Job
Print each of the rows below verbatim, omitting the pictures.

## start Extracted information

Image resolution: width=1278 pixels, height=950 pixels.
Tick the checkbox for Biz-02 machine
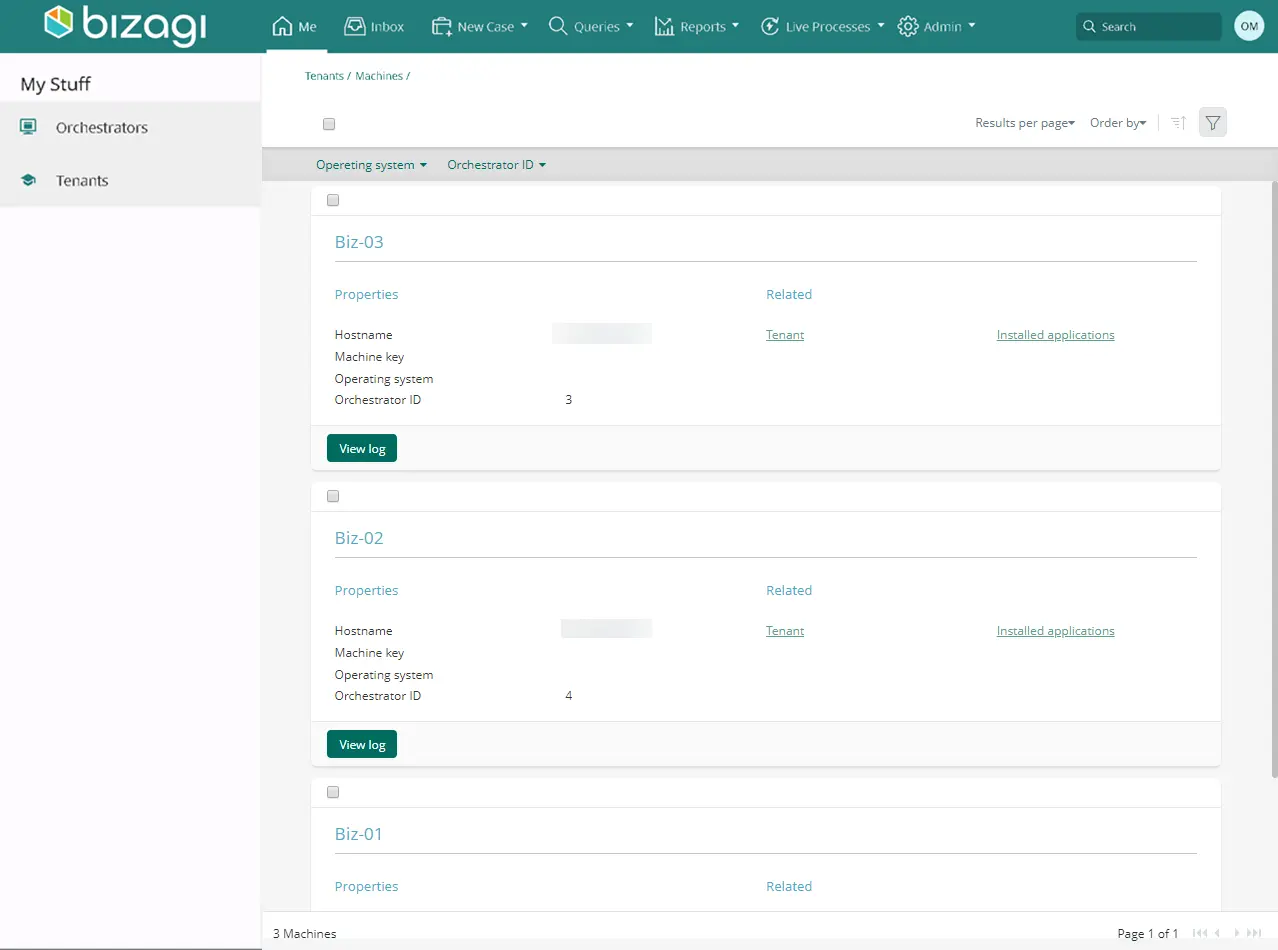point(333,496)
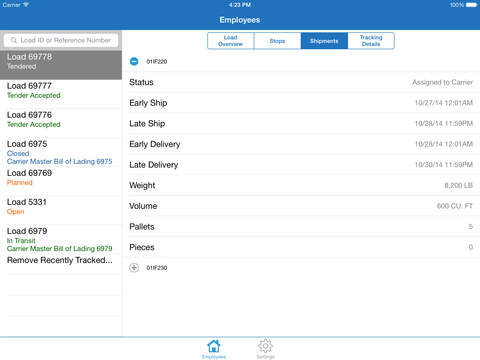Collapse shipment 01IF220 with minus icon
Screen dimensions: 480x360
[134, 61]
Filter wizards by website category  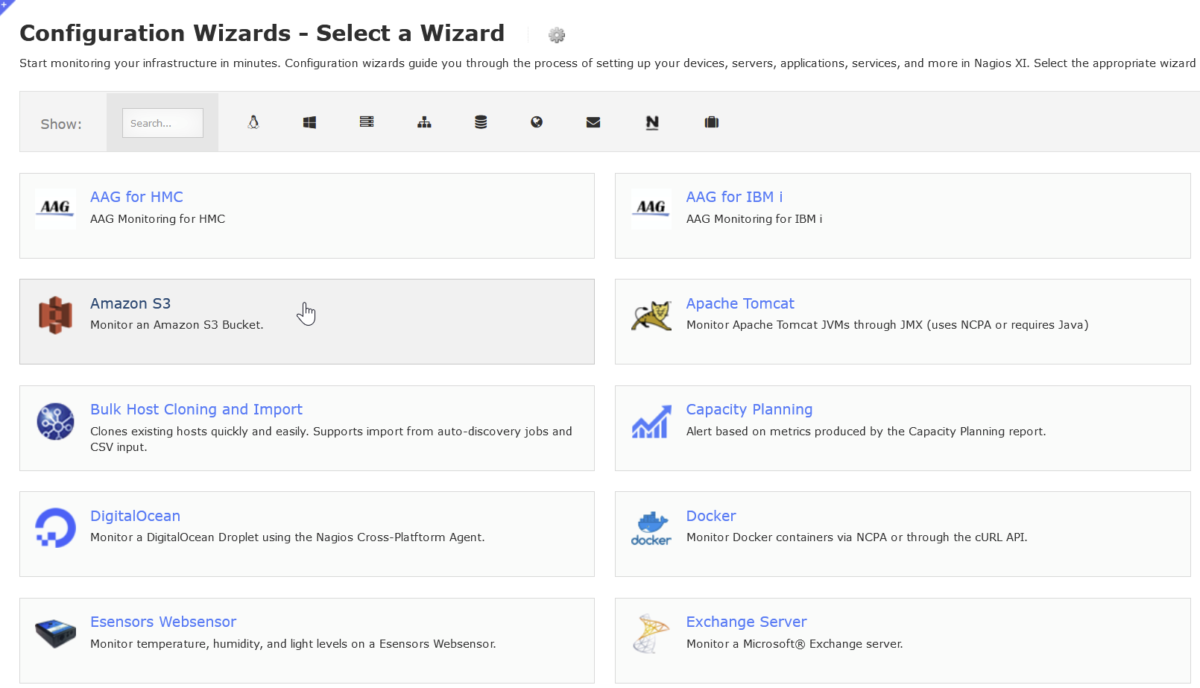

## end Extracted information

Finished exercise
Image resolution: width=1278 pixels, height=950 pixels.
Tick the checkbox for Biz-02 machine
point(333,496)
Collapse shipment 01IF220 with minus icon
Screen dimensions: 480x360
[134, 61]
Filter wizards by website category  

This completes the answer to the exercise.